01 Jul 2022

'We the people will not be walked on' - Hundreds turn out to protest bank closure in Limerick town

'We the people, will not be walked on' - Hundreds turn out to protest bank closure in Limerick town

“WE the people of Rathkeale will not be walked on,” said Cis Breen, who ran a thriving business in the town for over half a century until her retirement. But the 84-year-old was determined to add her voice and presence to  a protest outside the AIB bank in Rathkeale this Thursday lunchtime. 

Some 200 or so people, including traders, business people, community leaders, politicians and members of the public, took part in the protest against AIB’s plans to reduce services at its  branch in the town. The bank announced  it would be discontinuing cash and cheque services and advised customers to go instead  to Newcastle West or Adare for those services. The move comes as a further blow to the town following the closure of the  Bank of Ireland branch in Rathkeale on October 8. 

“How dare the banks in Rathkeale or the banks anywhere, expect people to go to another town?” said Ms Breen, addressing the crowd. “I think the banks should be ashamed of themselves, every one of them. They think they can do what they want. But they cannot.”

And, to loud cheers,  she sent out the message to those in the Rathkeale AIB and those in the bank in Dublin that “The people of Rathkeale will not be walked on.”

 “We want Rathkeale AIB open  with full services for our town for the next ten years,” said local activist Séamus Hogan. “We are here today, not just for Rathkeale but for towns and villages around the country. The big-wigs in Dublin decide it is ok to close banks. But it is not ok to take away our banks, to take away our financial services.”
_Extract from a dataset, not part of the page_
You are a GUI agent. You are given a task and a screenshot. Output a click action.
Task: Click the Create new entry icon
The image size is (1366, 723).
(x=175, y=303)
“We are going to fight them all the way,” Mr Hogan declared. 

Derek Downes, chairman of Team Rathkeale, the umbrella group for local businesses, told the protesters it would cost him  at least €15,000 extra a year to travel to another town to lodge the shop’s takings because he would need to bring to bring up to  three members of staff, for insurance purposes. . “Even if I lodge the money in the post office, I will still be charged bank charges,” he said, adding that he was already paying €22,000 a year “just to lodge money.” 

He had been involved in talks with AIB, Mr Downes continued, where they had made various proposals such as a mobile bank and an upgraded ATM in a bid to keep banking in the town. But, he said, “at the end of the day they don’t want to change their mind.” 
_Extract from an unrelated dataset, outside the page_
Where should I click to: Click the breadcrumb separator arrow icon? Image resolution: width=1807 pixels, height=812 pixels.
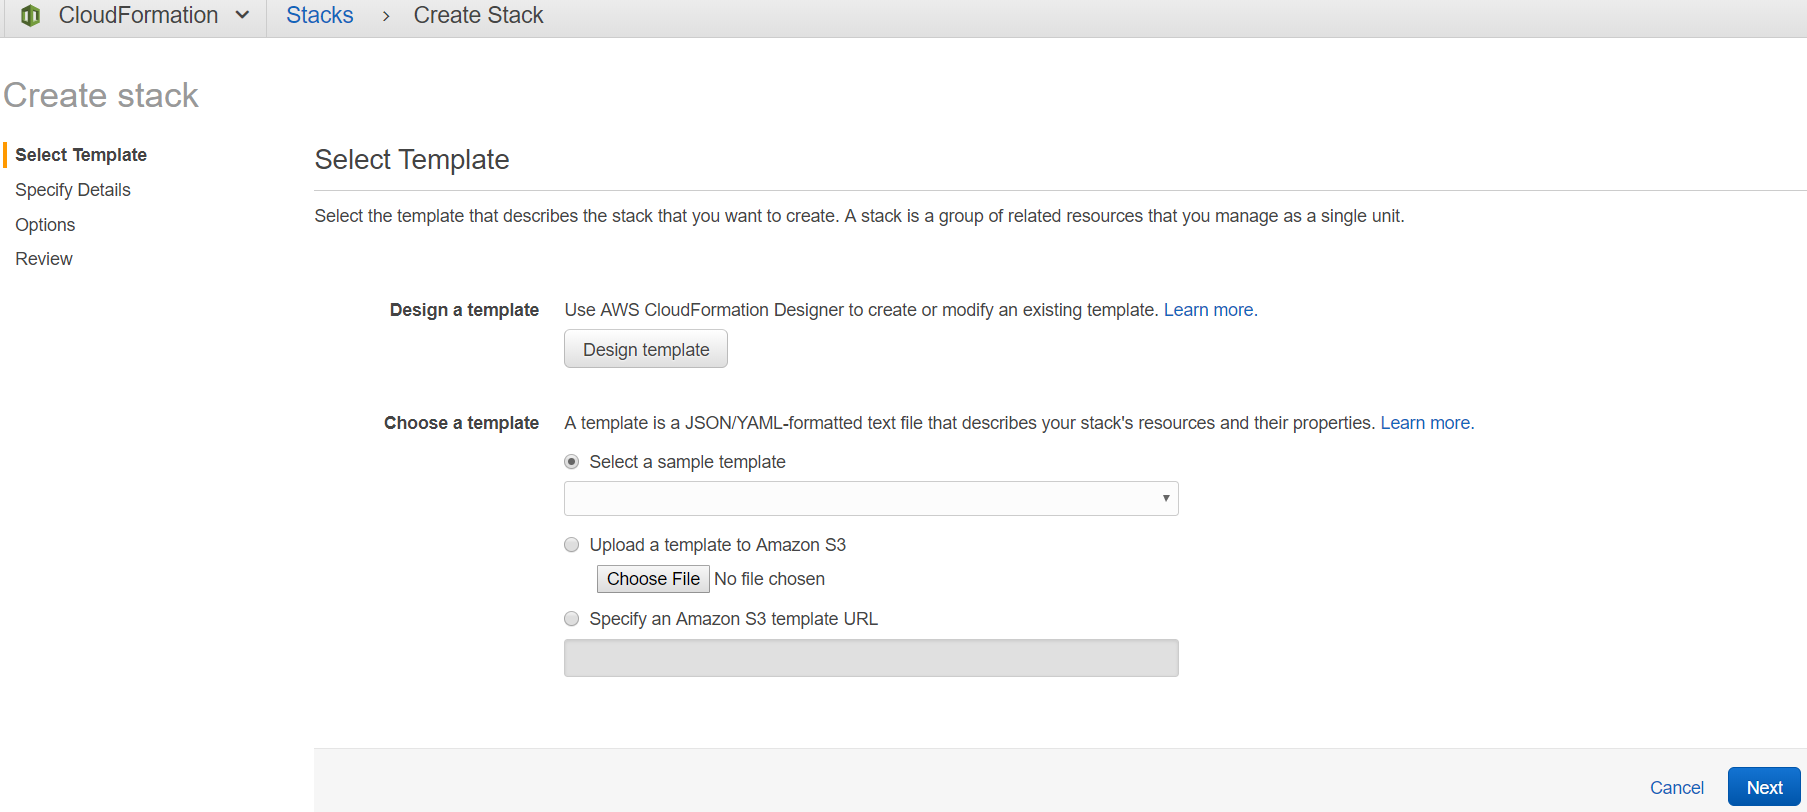point(385,16)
Independent TD for Limerick, Richard O’Donoghue, linked the protest to the wider issue of life in rural Ireland becoming less and less tenable. And he declared it was time to stand up against those who are “closing down rural Ireland”.  

“The people of Co Limerick need to stand up for their towns and villages, “ he said. “We are not going to be closed down. We are not going to take this lying down. We are not going to take this any more.” 

Minister of State Niall Collins said he stood in solidarity with the people of Rathkeale and pledged he would do everything in his power to hold  AIB to their promise of commitment to the town. “I think today is a sad day,” he said, adding that he had tried his best to ensure levels of service remained the same. 

However, he warned that anybody who says the government can change the AIB decision was wrong. “I would love to be able to tell you the government can change the position. It can’t. “ 

“Today is only the start,” said Peter Donovan who was among those organising the protest. “The bank can be changed.” 

Cllrs Stephen Keary and Bridie Collins also spoke.